### Records for processing ###

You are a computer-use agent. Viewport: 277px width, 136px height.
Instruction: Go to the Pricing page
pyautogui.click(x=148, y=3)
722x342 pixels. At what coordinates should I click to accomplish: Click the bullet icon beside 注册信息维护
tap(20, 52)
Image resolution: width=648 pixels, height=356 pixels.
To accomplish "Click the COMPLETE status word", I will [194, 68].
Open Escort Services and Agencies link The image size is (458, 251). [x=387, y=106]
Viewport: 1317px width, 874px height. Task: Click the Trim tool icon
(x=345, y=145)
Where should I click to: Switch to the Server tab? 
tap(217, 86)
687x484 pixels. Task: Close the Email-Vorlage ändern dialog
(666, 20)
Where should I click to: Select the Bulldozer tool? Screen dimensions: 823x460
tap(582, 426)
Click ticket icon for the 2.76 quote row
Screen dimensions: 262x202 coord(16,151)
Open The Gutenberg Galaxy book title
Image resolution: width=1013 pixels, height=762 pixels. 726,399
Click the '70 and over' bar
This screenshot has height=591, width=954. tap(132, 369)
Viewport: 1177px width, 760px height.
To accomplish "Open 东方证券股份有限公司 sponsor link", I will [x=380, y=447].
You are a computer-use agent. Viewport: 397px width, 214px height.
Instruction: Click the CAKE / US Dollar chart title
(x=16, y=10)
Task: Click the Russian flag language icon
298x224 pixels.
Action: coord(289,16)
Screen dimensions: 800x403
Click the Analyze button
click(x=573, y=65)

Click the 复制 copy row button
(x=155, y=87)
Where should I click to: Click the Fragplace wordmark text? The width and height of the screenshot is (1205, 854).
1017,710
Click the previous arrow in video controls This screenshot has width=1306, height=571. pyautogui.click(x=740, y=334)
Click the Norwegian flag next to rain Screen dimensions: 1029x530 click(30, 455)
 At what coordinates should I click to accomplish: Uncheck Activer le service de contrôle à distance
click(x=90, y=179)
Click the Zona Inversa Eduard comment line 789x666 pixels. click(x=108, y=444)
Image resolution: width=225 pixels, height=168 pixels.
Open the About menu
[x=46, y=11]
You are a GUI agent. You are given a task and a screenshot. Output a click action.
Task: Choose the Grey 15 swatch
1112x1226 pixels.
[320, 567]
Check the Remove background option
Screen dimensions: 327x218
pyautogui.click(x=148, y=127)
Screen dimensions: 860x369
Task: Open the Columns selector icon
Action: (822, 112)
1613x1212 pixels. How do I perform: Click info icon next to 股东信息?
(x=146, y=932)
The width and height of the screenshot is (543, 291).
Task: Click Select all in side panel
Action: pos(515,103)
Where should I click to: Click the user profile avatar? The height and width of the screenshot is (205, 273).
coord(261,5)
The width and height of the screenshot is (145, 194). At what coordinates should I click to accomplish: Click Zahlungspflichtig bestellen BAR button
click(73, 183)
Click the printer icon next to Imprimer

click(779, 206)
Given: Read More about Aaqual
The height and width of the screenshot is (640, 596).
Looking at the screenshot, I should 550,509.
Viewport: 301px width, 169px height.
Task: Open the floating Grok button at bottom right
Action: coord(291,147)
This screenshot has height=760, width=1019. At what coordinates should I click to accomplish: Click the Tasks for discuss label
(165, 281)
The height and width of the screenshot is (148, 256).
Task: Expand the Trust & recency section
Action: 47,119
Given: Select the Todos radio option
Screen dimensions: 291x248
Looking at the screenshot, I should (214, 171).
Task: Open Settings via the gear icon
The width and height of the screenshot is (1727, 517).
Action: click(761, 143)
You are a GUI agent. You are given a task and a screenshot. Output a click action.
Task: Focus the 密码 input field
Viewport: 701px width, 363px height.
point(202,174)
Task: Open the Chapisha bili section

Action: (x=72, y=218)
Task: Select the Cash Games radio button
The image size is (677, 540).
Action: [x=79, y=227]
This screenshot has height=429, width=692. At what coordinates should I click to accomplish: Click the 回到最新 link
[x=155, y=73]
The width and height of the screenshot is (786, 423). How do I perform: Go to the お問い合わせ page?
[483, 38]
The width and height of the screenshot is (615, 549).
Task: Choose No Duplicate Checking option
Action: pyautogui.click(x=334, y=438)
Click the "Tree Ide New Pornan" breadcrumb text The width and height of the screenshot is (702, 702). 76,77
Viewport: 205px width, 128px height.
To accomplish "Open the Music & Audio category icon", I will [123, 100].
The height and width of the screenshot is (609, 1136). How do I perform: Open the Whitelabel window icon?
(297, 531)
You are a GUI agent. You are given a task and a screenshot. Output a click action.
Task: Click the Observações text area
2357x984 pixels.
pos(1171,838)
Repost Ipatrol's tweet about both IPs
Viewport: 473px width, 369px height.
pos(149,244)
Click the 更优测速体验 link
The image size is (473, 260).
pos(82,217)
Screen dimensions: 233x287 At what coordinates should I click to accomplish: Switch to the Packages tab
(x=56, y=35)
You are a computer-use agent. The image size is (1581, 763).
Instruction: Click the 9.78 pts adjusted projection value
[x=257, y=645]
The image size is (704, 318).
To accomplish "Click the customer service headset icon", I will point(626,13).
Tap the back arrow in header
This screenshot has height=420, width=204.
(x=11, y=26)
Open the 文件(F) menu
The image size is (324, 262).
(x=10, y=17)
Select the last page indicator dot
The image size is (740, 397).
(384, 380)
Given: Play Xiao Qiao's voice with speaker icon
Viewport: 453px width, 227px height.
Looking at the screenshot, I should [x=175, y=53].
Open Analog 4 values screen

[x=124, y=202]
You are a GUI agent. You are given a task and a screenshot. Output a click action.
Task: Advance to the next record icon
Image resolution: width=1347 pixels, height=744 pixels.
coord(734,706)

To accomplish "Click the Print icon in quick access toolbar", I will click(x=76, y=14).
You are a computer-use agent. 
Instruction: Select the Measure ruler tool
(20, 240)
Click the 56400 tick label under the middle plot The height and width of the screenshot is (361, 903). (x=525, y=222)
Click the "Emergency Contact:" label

###

# Task
Make a verbatim transcription of all the material.

# Solution
You are a computer-use agent. Viewport: 277px width, 136px height.
Instruction: Go to the Pricing page
pyautogui.click(x=148, y=3)
722x342 pixels. At what coordinates should I click to accomplish: Click the bullet icon beside 注册信息维护
tap(20, 52)
Image resolution: width=648 pixels, height=356 pixels.
To accomplish "Click the COMPLETE status word", I will [194, 68].
Open Escort Services and Agencies link The image size is (458, 251). [x=387, y=106]
Viewport: 1317px width, 874px height. Task: Click the Trim tool icon
(x=345, y=145)
Where should I click to: Switch to the Server tab? 
tap(217, 86)
687x484 pixels. Task: Close the Email-Vorlage ändern dialog
(666, 20)
Where should I click to: Select the Bulldozer tool? Screen dimensions: 823x460
tap(582, 426)
Click ticket icon for the 2.76 quote row
Screen dimensions: 262x202 coord(16,151)
Open The Gutenberg Galaxy book title
Image resolution: width=1013 pixels, height=762 pixels. 726,399
Click the '70 and over' bar
This screenshot has height=591, width=954. tap(132, 369)
Viewport: 1177px width, 760px height.
To accomplish "Open 东方证券股份有限公司 sponsor link", I will [x=380, y=447].
You are a computer-use agent. Viewport: 397px width, 214px height.
Instruction: Click the CAKE / US Dollar chart title
(x=16, y=10)
Task: Click the Russian flag language icon
298x224 pixels.
Action: coord(289,16)
Screen dimensions: 800x403
Click the Analyze button
click(x=573, y=65)

Click the 复制 copy row button
(x=155, y=87)
Where should I click to: Click the Fragplace wordmark text? The width and height of the screenshot is (1205, 854).
1017,710
Click the previous arrow in video controls This screenshot has width=1306, height=571. pyautogui.click(x=740, y=334)
Click the Norwegian flag next to rain Screen dimensions: 1029x530 click(30, 455)
 At what coordinates should I click to accomplish: Uncheck Activer le service de contrôle à distance
click(x=90, y=179)
Click the Zona Inversa Eduard comment line 789x666 pixels. click(x=108, y=444)
Image resolution: width=225 pixels, height=168 pixels.
Open the About menu
[x=46, y=11]
You are a GUI agent. You are given a task and a screenshot. Output a click action.
Task: Choose the Grey 15 swatch
1112x1226 pixels.
[320, 567]
Check the Remove background option
Screen dimensions: 327x218
pyautogui.click(x=148, y=127)
Screen dimensions: 860x369
Task: Open the Columns selector icon
Action: (822, 112)
1613x1212 pixels. How do I perform: Click info icon next to 股东信息?
(x=146, y=932)
The width and height of the screenshot is (543, 291).
Task: Click Select all in side panel
Action: pos(515,103)
Where should I click to: Click the user profile avatar? The height and width of the screenshot is (205, 273).
coord(261,5)
The width and height of the screenshot is (145, 194). At what coordinates should I click to accomplish: Click Zahlungspflichtig bestellen BAR button
click(73, 183)
Click the printer icon next to Imprimer

click(779, 206)
Given: Read More about Aaqual
The height and width of the screenshot is (640, 596).
Looking at the screenshot, I should 550,509.
Viewport: 301px width, 169px height.
Task: Open the floating Grok button at bottom right
Action: coord(291,147)
This screenshot has height=760, width=1019. At what coordinates should I click to accomplish: Click the Tasks for discuss label
(165, 281)
The height and width of the screenshot is (148, 256).
Task: Expand the Trust & recency section
Action: 47,119
Given: Select the Todos radio option
Screen dimensions: 291x248
Looking at the screenshot, I should (214, 171).
Task: Open Settings via the gear icon
The width and height of the screenshot is (1727, 517).
Action: click(761, 143)
You are a GUI agent. You are given a task and a screenshot. Output a click action.
Task: Focus the 密码 input field
Viewport: 701px width, 363px height.
point(202,174)
Task: Open the Chapisha bili section

Action: (x=72, y=218)
Task: Select the Cash Games radio button
The image size is (677, 540).
Action: [x=79, y=227]
This screenshot has height=429, width=692. At what coordinates should I click to accomplish: Click the 回到最新 link
[x=155, y=73]
The width and height of the screenshot is (786, 423). How do I perform: Go to the お問い合わせ page?
[483, 38]
The width and height of the screenshot is (615, 549).
Task: Choose No Duplicate Checking option
Action: pyautogui.click(x=334, y=438)
Click the "Tree Ide New Pornan" breadcrumb text The width and height of the screenshot is (702, 702). 76,77
Viewport: 205px width, 128px height.
To accomplish "Open the Music & Audio category icon", I will [123, 100].
The height and width of the screenshot is (609, 1136). How do I perform: Open the Whitelabel window icon?
(297, 531)
You are a GUI agent. You are given a task and a screenshot. Output a click action.
Task: Click the Observações text area
2357x984 pixels.
pos(1171,838)
Repost Ipatrol's tweet about both IPs
Viewport: 473px width, 369px height.
pos(149,244)
Click the 更优测速体验 link
The image size is (473, 260).
pos(82,217)
Screen dimensions: 233x287 At what coordinates should I click to accomplish: Switch to the Packages tab
(x=56, y=35)
You are a computer-use agent. The image size is (1581, 763).
Instruction: Click the 9.78 pts adjusted projection value
[x=257, y=645]
The image size is (704, 318).
To accomplish "Click the customer service headset icon", I will point(626,13).
Tap the back arrow in header
This screenshot has height=420, width=204.
(x=11, y=26)
Open the 文件(F) menu
The image size is (324, 262).
(x=10, y=17)
Select the last page indicator dot
The image size is (740, 397).
(384, 380)
Given: Play Xiao Qiao's voice with speaker icon
Viewport: 453px width, 227px height.
Looking at the screenshot, I should [x=175, y=53].
Open Analog 4 values screen

[x=124, y=202]
You are a GUI agent. You are given a task and a screenshot. Output a click action.
Task: Advance to the next record icon
Image resolution: width=1347 pixels, height=744 pixels.
coord(734,706)

To accomplish "Click the Print icon in quick access toolbar", I will click(x=76, y=14).
You are a computer-use agent. 
Instruction: Select the Measure ruler tool
(20, 240)
Click the 56400 tick label under the middle plot The height and width of the screenshot is (361, 903). (x=525, y=222)
Click the "Emergency Contact:" label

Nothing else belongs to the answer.